By default the `plot()` function produces a scatter plot with dots. To make line graphs, pass it to the vector of x and y values, and specify the `type = " "`:

``````plot(x = pressure\$temperature, y = pressure\$pressure)                  # 0.
plot(x = pressure\$temperature, y = pressure\$pressure, type = "p")      # 1.
plot(x = pressure\$temperature, y = pressure\$pressure, type = "l")      # 2.
plot(x = pressure\$temperature, y = pressure\$pressure, type = "o")      # 3.
plot(x = pressure\$temperature, y = pressure\$pressure, type = "b")      # 4.
plot(x = pressure\$temperature, y = pressure\$pressure, type = "c")      # 5.
plot(x = pressure\$temperature, y = pressure\$pressure, type = "s")      # 6.
plot(x = pressure\$temperature, y = pressure\$pressure, type = "h")      # 7.
plot(x = pressure\$temperature, y = pressure\$pressure, type = "n")      # 8.
`````` First row from left to right: 0. scatterplot without specification, 1. chart with points (equal to no specification), 2. line chart, 3. overplotted lines and point; second row from left to right: 4. points joined by lines, 5. no visible points (empty) joined by lines, 6. line-like stair steps: third row from left to right: 7. histogram-like vertical points, 8. no visible points or lines since it does not produce any.

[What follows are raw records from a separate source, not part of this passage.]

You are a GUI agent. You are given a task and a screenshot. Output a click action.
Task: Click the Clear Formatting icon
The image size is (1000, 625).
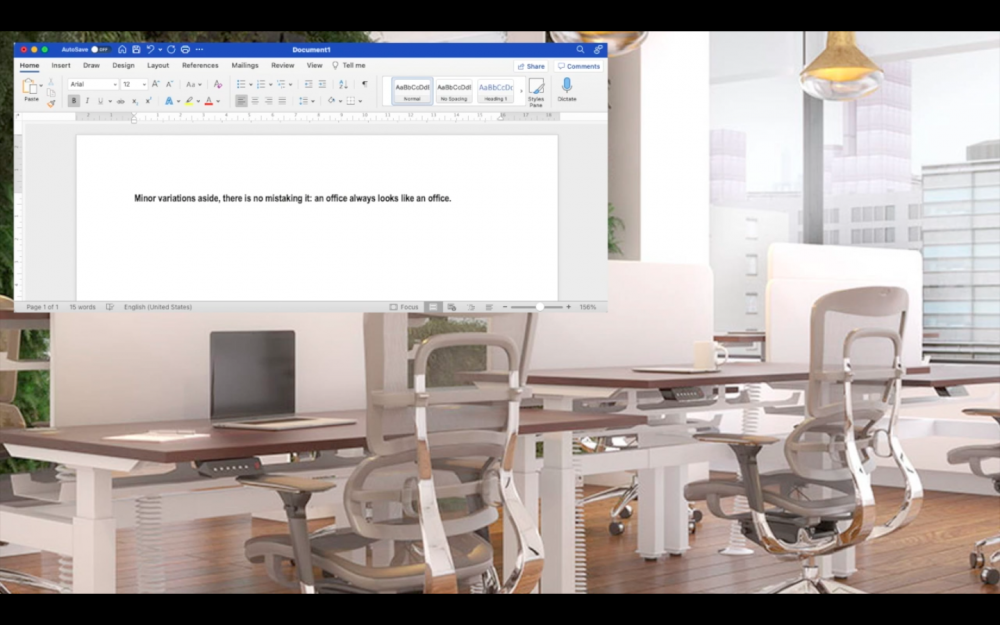tap(218, 84)
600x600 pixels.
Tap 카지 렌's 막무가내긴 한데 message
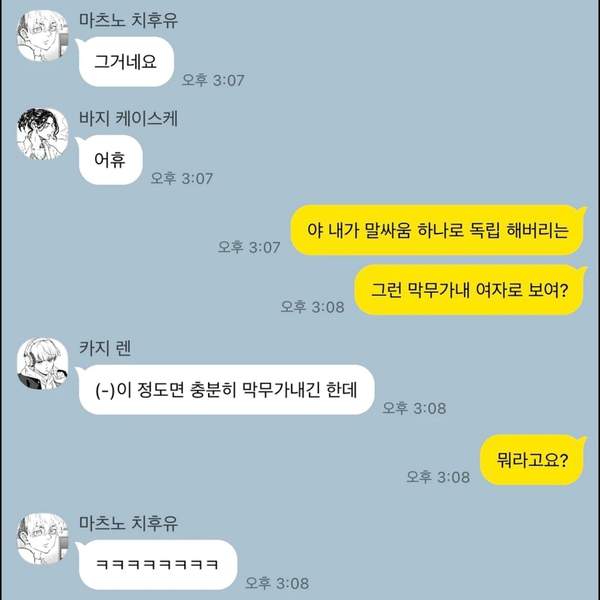(x=226, y=390)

To include multiple lines or to plot the points, first call plot() for the first line, then add additional lines and points with lines() and points() respectively:

``````# base graphic
plot(x = pressure\$temperature, y = pressure\$pressure,
type = "l", col = "steelblue")

points(x = pressure\$temperature, y = pressure\$pressure, col = "steelblue")

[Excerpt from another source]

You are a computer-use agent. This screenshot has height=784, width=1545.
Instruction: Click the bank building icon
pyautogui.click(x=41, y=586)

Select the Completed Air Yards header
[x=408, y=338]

# add second line in red color
lines(x = pressure\$temperature, y = pressure\$pressure/2, col = "darkgreen")

# add points to second line
points(x = pressure\$temperature, y = pressure\$pressure/2, col = "darkgreen")
``````

## Example with orange:

To demonstrate the creation of a more complex line chart, let’s plot the growth of 5 orange trees over time. Each tree will have its own distinctive line. The data come from the dataset Orange.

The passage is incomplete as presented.